Hi,
I noticed some frustrating inconsistencies in the various ways to evaluate
polynomials using numpy. Numpy has three ways of evaluating polynomials
(that I know of) and each of them has a different syntax:

   -

   numpy.polynomial.polynomial.Polynomial
   
<https://docs.scipy.org/doc/numpy-1.13.0/reference/generated/numpy.polynomial.polynomial.Polynomial.html#numpy.polynomial.polynomial.Polynomial>:
   You define a polynomial by a list of coefficients *in order of
   increasing degree*, and then use the class’s call() function.
   -

   np.polyval
   
<https://docs.scipy.org/doc/numpy-1.13.0/reference/generated/numpy.polyval.html>:
   Evaluates a polynomial at a point. *First* argument is the polynomial,
   or list of coefficients *in order of decreasing degree*, and the *second*
   argument is the point to evaluate at.
   -

   np.polynomial.polynomial.polyval
   
<https://docs.scipy.org/doc/numpy-1.12.0/reference/generated/numpy.polynomial.polynomial.polyval.html>:
   Also evaluates a polynomial at a point, but has more support for
   vectorization. *First* argument is the point to evaluate at, and *second*
   argument the list of coefficients *in order of increasing degree*.

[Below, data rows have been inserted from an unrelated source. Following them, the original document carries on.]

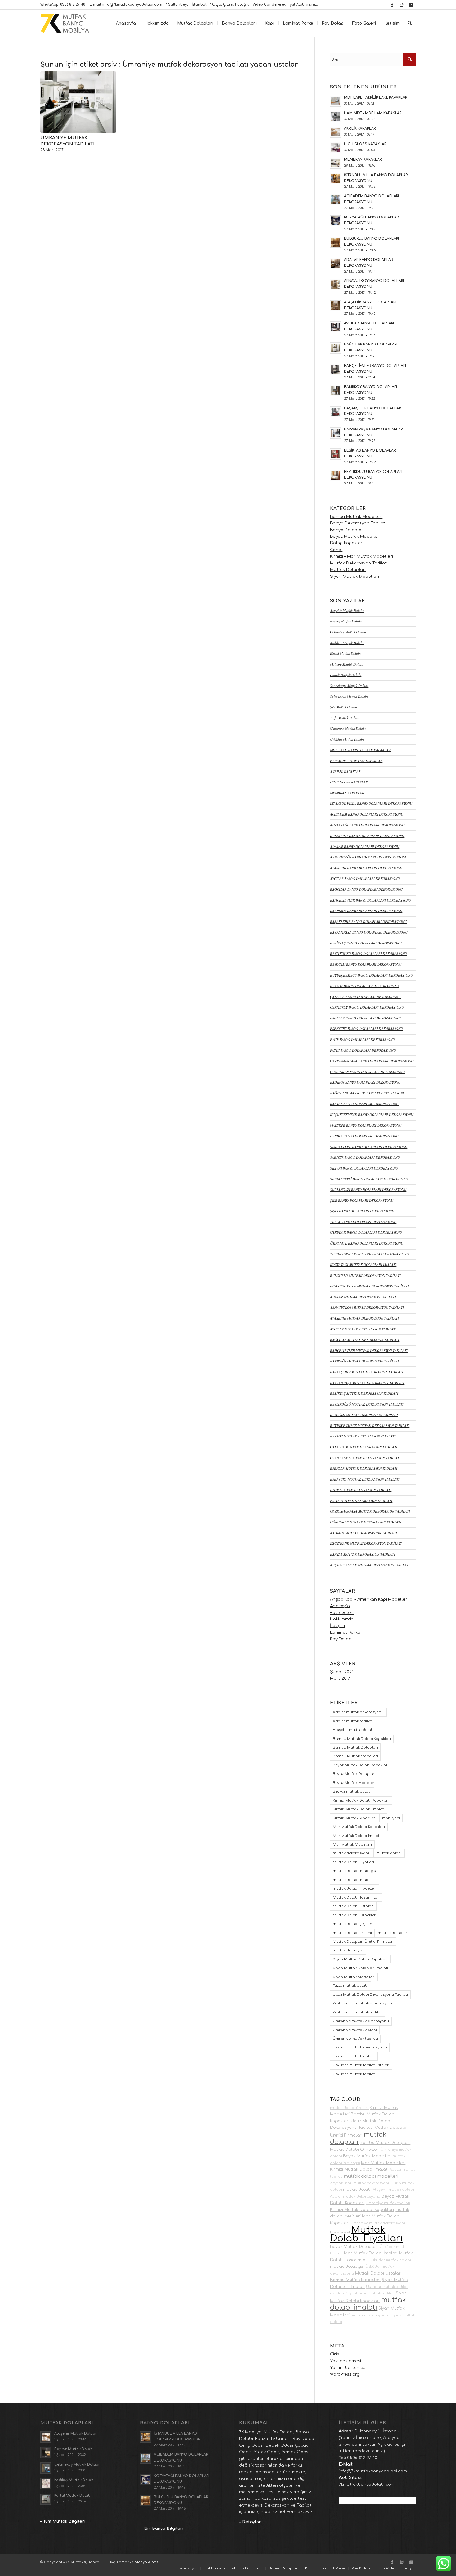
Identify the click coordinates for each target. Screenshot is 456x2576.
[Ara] (410, 23)
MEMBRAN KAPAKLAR (347, 793)
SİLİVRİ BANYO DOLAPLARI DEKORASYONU (364, 1168)
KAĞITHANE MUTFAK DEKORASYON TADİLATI (366, 1543)
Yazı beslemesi (345, 2361)
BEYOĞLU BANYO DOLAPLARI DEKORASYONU (365, 964)
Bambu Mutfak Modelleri (356, 517)
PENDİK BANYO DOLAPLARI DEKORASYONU (364, 1136)
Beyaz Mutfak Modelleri (355, 536)
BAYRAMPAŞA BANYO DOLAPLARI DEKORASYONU (369, 932)
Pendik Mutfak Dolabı (345, 674)
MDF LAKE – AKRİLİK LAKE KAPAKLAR (360, 749)
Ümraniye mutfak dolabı (355, 2030)
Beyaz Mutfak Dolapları (354, 1774)
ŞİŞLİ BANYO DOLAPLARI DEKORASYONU (362, 1211)
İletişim (337, 1626)
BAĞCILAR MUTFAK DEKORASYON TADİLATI (364, 1339)
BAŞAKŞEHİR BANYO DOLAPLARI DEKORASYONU (368, 921)
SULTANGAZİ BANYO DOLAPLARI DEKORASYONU (368, 1189)
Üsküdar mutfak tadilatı (354, 2074)
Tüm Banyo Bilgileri (163, 2528)
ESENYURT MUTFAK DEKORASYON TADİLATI (365, 1479)
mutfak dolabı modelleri (354, 1889)
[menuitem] (126, 23)
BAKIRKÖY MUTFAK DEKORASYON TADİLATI (364, 1361)
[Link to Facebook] (392, 4)
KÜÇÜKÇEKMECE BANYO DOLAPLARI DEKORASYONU (371, 1114)
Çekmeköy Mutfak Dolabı (348, 632)
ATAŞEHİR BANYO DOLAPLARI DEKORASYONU (366, 868)
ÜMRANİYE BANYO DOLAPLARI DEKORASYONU (366, 1243)
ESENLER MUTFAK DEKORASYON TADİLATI (363, 1468)
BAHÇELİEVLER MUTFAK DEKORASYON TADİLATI (369, 1350)
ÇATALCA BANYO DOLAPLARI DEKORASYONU (365, 996)
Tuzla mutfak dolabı (351, 1986)
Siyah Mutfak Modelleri (354, 576)
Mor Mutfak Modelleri (352, 1845)
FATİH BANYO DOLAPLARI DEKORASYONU (363, 1050)
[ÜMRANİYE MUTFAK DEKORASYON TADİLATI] (78, 102)
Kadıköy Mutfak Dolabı (347, 642)
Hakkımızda (342, 1619)
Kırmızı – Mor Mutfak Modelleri (361, 556)
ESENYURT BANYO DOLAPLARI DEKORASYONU (366, 1028)
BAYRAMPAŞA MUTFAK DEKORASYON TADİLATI (367, 1382)
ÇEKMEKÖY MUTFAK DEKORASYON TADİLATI (365, 1457)
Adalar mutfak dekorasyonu (358, 1712)
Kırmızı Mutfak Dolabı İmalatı (359, 1809)
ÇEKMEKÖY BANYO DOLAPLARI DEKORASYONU (367, 1007)
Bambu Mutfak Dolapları (355, 1747)
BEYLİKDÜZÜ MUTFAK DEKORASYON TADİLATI (367, 1404)
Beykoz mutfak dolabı (352, 1791)
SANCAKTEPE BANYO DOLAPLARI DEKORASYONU (368, 1146)
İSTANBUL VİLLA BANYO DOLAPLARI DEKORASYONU (371, 803)
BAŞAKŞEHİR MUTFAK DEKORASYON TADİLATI (366, 1372)
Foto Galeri (342, 1613)
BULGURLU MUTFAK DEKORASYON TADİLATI (365, 1275)
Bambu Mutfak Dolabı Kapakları (362, 1739)
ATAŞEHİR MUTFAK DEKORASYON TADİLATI (364, 1318)
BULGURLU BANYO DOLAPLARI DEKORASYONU (367, 835)
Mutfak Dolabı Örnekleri (355, 1915)
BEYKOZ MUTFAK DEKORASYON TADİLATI (363, 1436)
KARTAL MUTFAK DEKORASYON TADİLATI (362, 1554)
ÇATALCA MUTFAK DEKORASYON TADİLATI (363, 1447)
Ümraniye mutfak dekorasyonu (361, 2021)
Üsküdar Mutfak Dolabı (347, 739)
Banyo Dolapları (347, 530)
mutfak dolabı (389, 1853)
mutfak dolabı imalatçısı (355, 1871)
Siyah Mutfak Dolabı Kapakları (360, 1959)
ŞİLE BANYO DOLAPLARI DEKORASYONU (361, 1200)
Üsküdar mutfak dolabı (354, 2056)
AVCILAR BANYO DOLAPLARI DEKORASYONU (365, 878)
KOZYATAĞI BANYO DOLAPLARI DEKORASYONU (367, 824)
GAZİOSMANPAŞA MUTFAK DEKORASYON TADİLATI (370, 1511)
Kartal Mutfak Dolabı (345, 653)
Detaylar (251, 2522)
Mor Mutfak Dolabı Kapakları (359, 1827)
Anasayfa (340, 1606)
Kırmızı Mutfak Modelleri (354, 1818)
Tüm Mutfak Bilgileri (64, 2521)
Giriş (334, 2354)
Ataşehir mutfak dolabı (353, 1730)
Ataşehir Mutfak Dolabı (347, 610)
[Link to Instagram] (401, 4)
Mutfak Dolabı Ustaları (353, 1906)
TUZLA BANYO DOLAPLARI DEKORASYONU (363, 1221)
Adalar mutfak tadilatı (353, 1721)
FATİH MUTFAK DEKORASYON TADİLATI (361, 1500)
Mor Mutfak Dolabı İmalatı (356, 1836)
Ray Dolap (340, 1639)
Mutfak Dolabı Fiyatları (353, 1862)
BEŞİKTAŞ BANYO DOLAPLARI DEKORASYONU (366, 943)
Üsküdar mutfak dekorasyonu (360, 2047)
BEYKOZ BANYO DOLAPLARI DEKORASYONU (364, 985)
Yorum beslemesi (348, 2367)
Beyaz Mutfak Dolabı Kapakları (360, 1765)
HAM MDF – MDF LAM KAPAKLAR (356, 760)
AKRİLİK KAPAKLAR (345, 771)
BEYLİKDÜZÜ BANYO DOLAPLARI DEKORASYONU (368, 953)
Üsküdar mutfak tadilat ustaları (361, 2065)
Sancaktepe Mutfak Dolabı (349, 685)
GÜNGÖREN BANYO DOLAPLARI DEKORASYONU (367, 1071)
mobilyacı (391, 1818)
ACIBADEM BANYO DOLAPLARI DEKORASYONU (366, 814)
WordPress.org (345, 2374)
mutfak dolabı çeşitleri (353, 1924)
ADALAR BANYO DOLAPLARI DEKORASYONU (364, 846)
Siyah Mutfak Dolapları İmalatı (360, 1968)
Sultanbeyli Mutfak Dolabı (349, 696)
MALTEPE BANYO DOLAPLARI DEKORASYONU (365, 1125)
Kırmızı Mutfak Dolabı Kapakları (361, 1800)
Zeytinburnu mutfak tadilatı (357, 2012)
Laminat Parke (345, 1632)
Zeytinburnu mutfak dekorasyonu (363, 2003)
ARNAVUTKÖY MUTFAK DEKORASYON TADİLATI (367, 1307)
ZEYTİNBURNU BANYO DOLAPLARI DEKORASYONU (369, 1254)
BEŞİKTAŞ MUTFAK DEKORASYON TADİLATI (364, 1393)
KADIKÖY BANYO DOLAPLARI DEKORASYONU (365, 1082)
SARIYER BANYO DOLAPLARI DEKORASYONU (365, 1157)
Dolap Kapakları (347, 543)
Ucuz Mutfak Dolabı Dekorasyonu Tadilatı (370, 1995)
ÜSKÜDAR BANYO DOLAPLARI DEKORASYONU (366, 1232)
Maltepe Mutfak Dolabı (346, 664)
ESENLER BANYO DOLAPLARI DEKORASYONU (365, 1018)
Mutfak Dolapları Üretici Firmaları (363, 1942)
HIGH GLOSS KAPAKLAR (349, 782)
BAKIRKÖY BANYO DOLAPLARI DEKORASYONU (366, 910)
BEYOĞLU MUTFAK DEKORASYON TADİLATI (364, 1414)
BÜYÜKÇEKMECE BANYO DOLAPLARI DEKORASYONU (371, 975)
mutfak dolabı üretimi (352, 1933)
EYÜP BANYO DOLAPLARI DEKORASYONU (362, 1039)
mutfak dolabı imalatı (352, 1880)
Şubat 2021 (341, 1672)
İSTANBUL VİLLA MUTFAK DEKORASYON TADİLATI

Not only the order of arguments is changed between different methods, but
the order of the coefficients is reversed as well, leading to puzzling bugs
(in my experience). What could be the reason for this madness? As polyval
is a shameless ripoff of Matlab’s function of the same name
<https://www.mathworks.com/help/matlab/ref/polyval.html> anyway, why not
just use matlab’s syntax (polyval([c0, c1, c2...], x)) across the board?